Ao et al. (2008) evaluated the enzymatic activities of xylanase, amylase, protease, β-glucanase, and α-galactosidase at different pH levels, simulating pH levels in the crop, gizzard, and proximal and distal parts of the SI. They found that xylanase and β-glucanase were active at a wider range of pH levels compared to that seen with amylase, α-galactosidase, and protease. Ao et al. (2010) studied the effects of citric acid, α-galactosidase, and protease inclusion on in vitro nutrient release from soybean meal using a modified in vitro procedure described by Tervila-Wilo et al. (1996) and Zyla et al. (1999). They found that α-galactosidase and protease enzymes were useful in hydrolysing the carbohydrates and proteins in soybean meal, and that the activity of these enzymes could be increased by acidification of diets with citric acid. Lan et al. (2010) performed two in vitro experiments using the simulated gut model described by Tervila-Wilo et al. (1996) and Zyla et al. (1999) to evaluate the capacity of Mitsuokella jalaludinii phytase to hydrolyse phytate in feed. For both in vitro simulation methods, P released from the feed increased quadratically with increasing level of phytase, but the method of Zyla et al. (1995) resulted in more P release than the method of Tervila-Wilo et al. (1996). This is likely because the method of Zyla et al. (1995) used an additional dialysis step which simulated nutrient absorption in the SI of poultry. In a report by Lan et al. (2010), regression analysis showed that the amount of P released in vitro by M. jalaludinii could be used to predict in vivo total tract apparent digestibility coefficient of P, CP, DM, and AME.
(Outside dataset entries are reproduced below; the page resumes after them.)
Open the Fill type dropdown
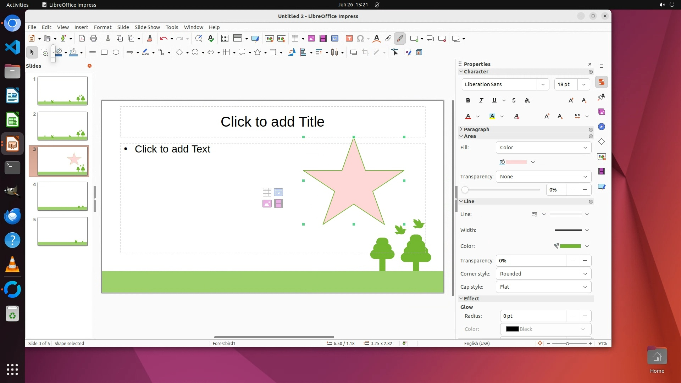The image size is (681, 383). 543,148
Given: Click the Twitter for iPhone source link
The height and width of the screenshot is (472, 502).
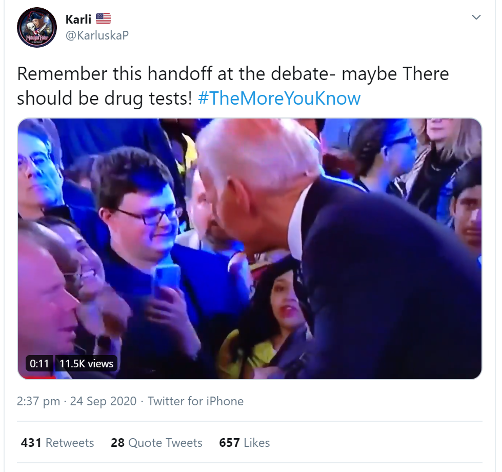Looking at the screenshot, I should (x=195, y=401).
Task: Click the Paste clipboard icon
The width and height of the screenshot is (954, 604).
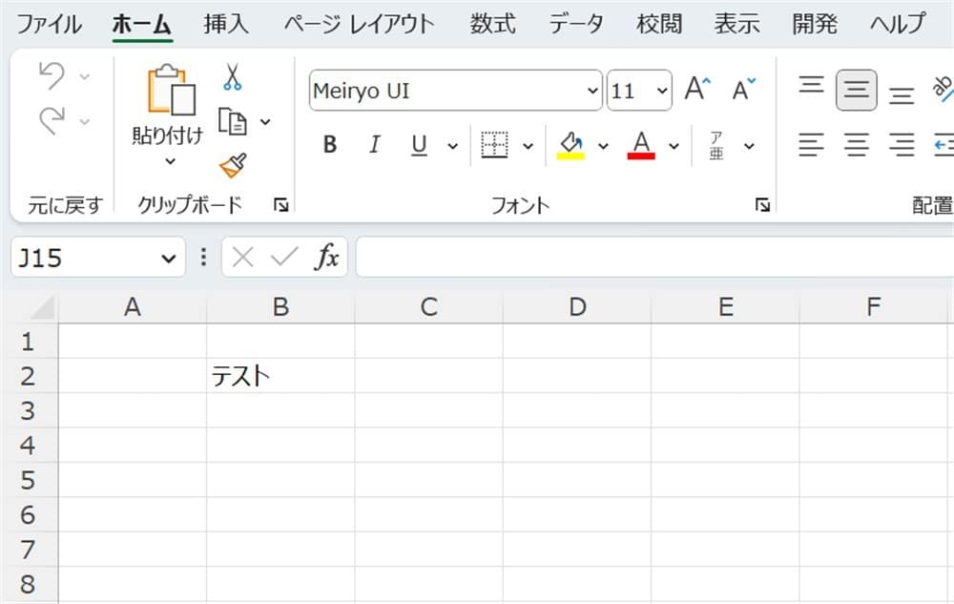Action: click(x=170, y=92)
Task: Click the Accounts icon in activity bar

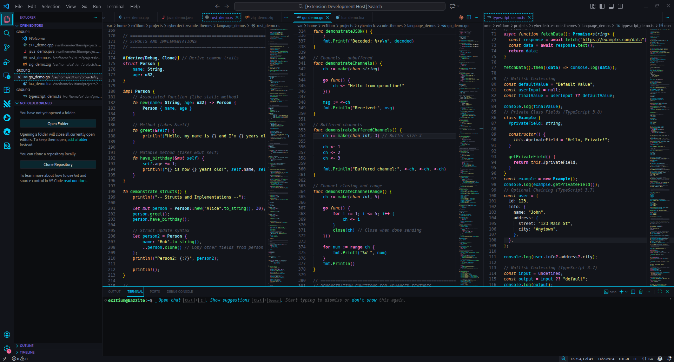Action: [x=7, y=335]
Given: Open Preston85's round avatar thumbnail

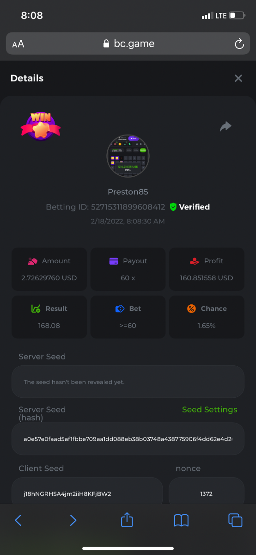Looking at the screenshot, I should coord(128,156).

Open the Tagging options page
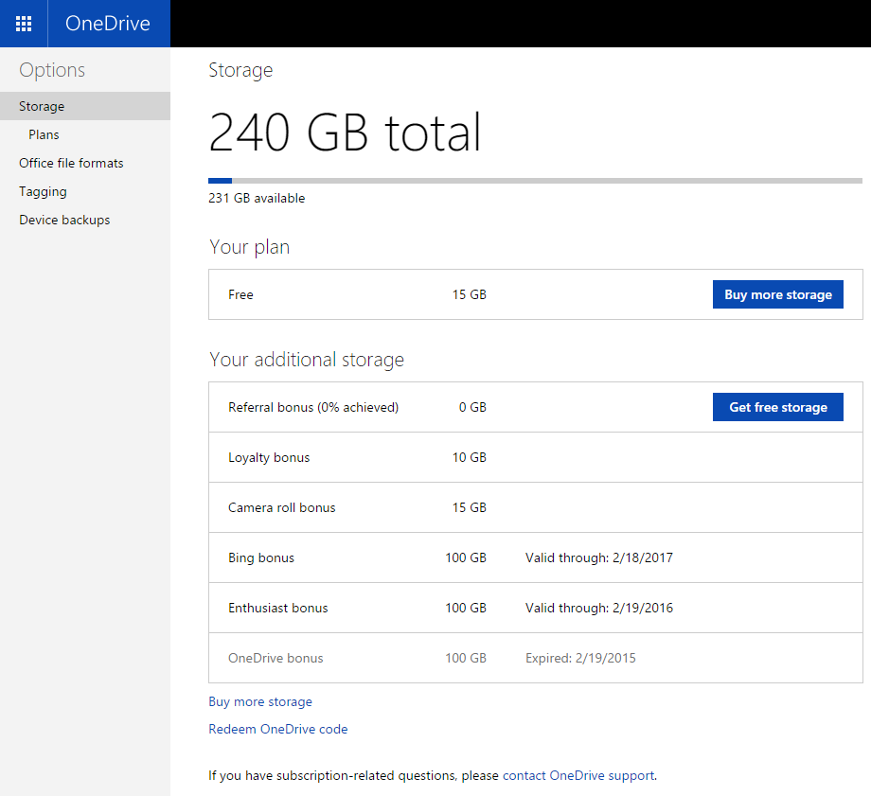coord(43,192)
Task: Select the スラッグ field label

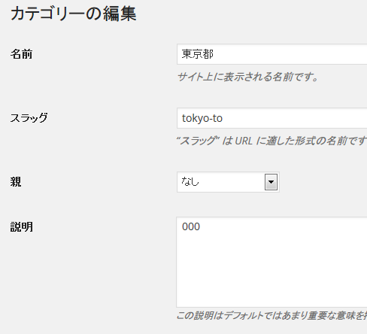Action: [29, 117]
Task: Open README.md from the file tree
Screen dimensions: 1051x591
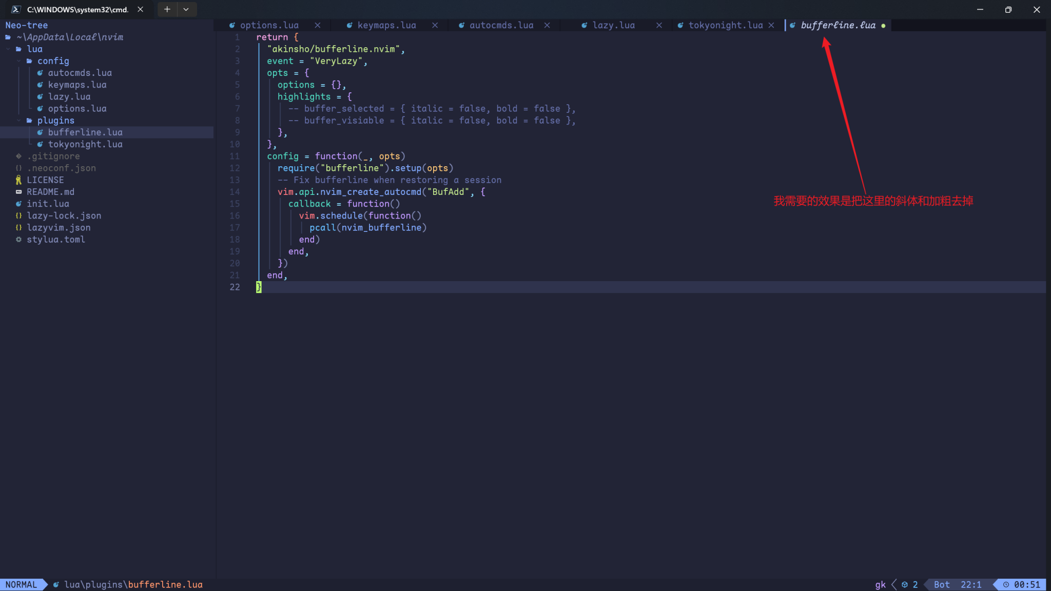Action: point(50,191)
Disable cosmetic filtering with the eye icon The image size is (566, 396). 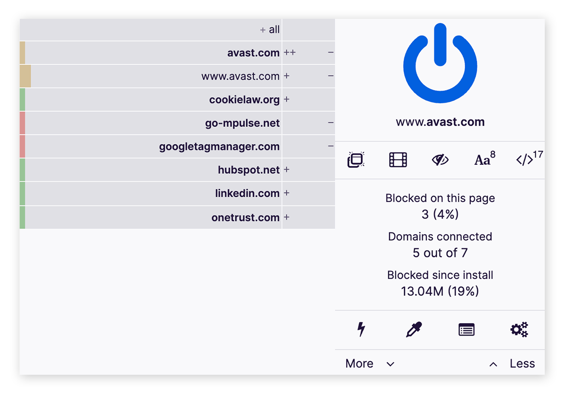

Menezes-Blackburn et al. (2015) studied the effect of seven commercial phytases on phytate dephosphorylation using the gut model developed by Zyla et al. (1999). The results demonstrated that all phytase products were capable of releasing organically bound phosphate from phytate, but their relative performances were remarkably different. It should be noted that factors such as dietary P levels, intestinal phytase concentration and P absorption were not included in the simulated model. Thus, the researchers concluded that the model cannot be used to rank phytases based on their bioefficacy, as the system cannot fully mimic in vivo situations. However, the simulated model could help reduce the number of feeding trials required when searching for new phytases for poultry applications in the initial screening phase.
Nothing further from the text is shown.